Atas tindakan tersebut, sejumlah pejabat yang terkena rotasi melakukan protes. Dimana, sejumlah 18 Kepala Satuan Kerja Pemerintahan Aceh (SKPA) yang dicopot jabatannya oleh Gubernur Zaini, mengadu ke Kemendagri dan Komisi Aparatur Negara (KASN).
Tak hanya DPR, beberapa hari lalu pihak Kemendagri melalui Direktur III Otonomi Daerah Kemendagri, menjelaskan sesuai ketentuan, kepala daerah yang akan habis masa jabatannya tidak bisa lagi melakukan mutasi pejabatnya, kecuali ada izin dari Mendagri.
Pihak Kemendagri menjelaskan bahwa pihaknya tidak pernah memberikan izin kepada Gubernur Aceh. Padahal, aturan tersebut untuk seluruh Indonesia termasuk didalamnya Provinsi Aceh.

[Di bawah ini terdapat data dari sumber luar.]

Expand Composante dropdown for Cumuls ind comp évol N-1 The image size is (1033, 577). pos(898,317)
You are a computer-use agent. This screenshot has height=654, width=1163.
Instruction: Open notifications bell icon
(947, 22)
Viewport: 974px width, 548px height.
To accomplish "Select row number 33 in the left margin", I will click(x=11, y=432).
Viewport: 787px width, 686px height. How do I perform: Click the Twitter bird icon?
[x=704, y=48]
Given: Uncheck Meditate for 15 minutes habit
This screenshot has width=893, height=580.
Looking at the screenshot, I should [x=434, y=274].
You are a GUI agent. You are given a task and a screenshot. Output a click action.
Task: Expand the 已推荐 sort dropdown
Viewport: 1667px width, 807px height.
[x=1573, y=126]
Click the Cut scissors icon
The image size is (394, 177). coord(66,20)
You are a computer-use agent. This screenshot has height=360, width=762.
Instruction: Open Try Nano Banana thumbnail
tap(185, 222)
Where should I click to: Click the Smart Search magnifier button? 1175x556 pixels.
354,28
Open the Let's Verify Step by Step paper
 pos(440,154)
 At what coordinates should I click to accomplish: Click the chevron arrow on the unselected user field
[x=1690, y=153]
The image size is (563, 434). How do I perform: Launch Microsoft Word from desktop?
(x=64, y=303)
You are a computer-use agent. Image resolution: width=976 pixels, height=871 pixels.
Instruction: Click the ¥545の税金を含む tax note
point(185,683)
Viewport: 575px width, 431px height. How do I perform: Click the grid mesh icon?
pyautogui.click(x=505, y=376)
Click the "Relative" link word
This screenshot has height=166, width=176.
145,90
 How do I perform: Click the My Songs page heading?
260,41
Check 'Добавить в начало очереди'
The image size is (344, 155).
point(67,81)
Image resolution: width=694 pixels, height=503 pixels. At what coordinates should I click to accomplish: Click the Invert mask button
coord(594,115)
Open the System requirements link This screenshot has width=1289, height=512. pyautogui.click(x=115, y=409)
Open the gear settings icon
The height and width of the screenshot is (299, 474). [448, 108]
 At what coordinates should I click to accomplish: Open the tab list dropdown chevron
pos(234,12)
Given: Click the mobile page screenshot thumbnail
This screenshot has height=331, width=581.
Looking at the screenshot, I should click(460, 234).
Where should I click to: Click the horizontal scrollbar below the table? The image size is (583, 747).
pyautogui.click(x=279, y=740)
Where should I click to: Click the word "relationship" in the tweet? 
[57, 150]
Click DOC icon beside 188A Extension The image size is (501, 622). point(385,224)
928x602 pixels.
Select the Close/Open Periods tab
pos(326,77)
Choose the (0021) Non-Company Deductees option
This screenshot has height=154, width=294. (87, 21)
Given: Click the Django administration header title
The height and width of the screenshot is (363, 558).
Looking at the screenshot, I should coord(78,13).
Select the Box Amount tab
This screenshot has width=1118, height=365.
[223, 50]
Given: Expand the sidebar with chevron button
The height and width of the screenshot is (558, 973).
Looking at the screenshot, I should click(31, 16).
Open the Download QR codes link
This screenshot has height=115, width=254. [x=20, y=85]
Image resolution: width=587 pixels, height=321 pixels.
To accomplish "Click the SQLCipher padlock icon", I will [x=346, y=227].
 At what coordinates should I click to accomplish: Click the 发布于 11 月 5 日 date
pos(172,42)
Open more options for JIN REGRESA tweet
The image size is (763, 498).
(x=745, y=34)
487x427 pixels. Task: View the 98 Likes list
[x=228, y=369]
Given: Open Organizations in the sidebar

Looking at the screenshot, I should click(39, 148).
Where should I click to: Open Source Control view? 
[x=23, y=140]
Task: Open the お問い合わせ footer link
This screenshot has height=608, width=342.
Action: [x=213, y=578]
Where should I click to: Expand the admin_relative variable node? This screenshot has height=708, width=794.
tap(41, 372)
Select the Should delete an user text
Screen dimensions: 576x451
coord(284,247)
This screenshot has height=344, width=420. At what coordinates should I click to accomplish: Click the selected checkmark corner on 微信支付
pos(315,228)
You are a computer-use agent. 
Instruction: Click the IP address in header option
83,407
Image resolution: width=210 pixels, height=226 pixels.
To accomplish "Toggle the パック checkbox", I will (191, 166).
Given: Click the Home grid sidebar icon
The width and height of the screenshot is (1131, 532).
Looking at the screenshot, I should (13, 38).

Ketentuan yang dimaksud yakni Pasal 71 ayat (2) Undang-Undang Nomor 10 Tahun 2016 tentang Perubahan Kedua Atas Undang-Undang Nomor 1 Tahun 2015 tentang Penetapan Peraturan Pemerintah Pengganti Undang-Undang Nomor 1 Tahun 2014 tentang Pemilihan Gubernur atau Wakil Gubernur, Bupati atau Wakil Bupati dan Wali Kota atau Wakil Wali Kota Menjadi Undang-Undang.(yn)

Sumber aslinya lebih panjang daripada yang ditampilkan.